Professor Cheryl Bader was quoted in an article for Fox News discussing the issues associated with a lack of domestic assault offender registry and why it is difficult to put one into place.
Namely, why there has been little headway made to establish a national registry for those convicted of domestic violence crimes – similar to the SORNA registry, which has three tiers publicly listing sex offenders.
“In the year 2019, why don’t we have this in place? We must change that,” Osceola County Sheriff Russ Gibson told Fox News. “I can’t see any cons in regards to a registry. Information is powerful. If you armed with information that this person has been convicted of domestic violence, you can stay away from that. Being aware of a persons’ violent or abusive background can absolutely save your life.”
As it stands, there is one non-government organization that has set up a database that they call the National Domestic Violence Registry, but it is privately run and funded. It lists the names of those offenders “who have been adjudicated as guilty in the court of law” and claims to verify all submissions and documents sent in.

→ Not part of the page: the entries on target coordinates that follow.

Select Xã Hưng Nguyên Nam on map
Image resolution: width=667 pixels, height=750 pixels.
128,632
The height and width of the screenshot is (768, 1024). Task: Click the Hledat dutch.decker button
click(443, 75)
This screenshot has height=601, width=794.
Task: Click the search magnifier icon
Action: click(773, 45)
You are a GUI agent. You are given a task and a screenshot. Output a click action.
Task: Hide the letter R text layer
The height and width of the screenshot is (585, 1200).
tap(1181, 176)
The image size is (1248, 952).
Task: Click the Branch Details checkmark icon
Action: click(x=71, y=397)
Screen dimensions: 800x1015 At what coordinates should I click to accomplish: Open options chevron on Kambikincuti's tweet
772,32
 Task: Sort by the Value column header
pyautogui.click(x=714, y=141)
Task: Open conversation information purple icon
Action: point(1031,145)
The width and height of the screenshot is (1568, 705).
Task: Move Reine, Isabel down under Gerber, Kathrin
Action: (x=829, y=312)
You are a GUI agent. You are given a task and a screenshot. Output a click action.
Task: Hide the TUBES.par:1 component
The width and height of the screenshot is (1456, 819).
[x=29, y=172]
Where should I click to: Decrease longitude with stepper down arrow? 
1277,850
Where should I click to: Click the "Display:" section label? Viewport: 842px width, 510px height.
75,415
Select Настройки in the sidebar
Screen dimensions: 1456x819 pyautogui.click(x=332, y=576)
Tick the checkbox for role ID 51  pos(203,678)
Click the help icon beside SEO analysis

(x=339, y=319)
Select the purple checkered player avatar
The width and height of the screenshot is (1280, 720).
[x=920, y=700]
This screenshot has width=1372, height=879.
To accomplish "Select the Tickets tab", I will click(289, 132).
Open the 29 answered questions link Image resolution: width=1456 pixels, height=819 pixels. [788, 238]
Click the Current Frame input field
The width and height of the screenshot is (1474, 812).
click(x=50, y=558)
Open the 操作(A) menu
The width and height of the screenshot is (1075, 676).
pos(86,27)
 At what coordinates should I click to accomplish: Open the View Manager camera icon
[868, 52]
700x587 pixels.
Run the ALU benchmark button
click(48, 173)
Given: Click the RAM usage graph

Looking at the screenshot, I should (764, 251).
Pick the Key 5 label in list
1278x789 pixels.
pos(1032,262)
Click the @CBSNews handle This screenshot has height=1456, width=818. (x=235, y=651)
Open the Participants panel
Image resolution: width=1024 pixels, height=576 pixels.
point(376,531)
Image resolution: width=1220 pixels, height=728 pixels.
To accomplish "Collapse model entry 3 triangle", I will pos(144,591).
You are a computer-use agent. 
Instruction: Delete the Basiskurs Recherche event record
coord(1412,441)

“They ask for a $10 donation if you seek to add someone’s name to the database. Several states have considered legislation that would mandate registration, but the efforts have not gained traction largely because there is considerable opposition – much of which comes from the groups advocating on behalf of domestic violence victims,” explained Cheryl Bader, a Fordham Law School Professor. “The biggest concern is for victim privacy. Since domestic violence, by nature, takes place within the family and intimate partner relationships, by revealing the identity of the perpetrator the database will also likely reveal the identity of the victim.”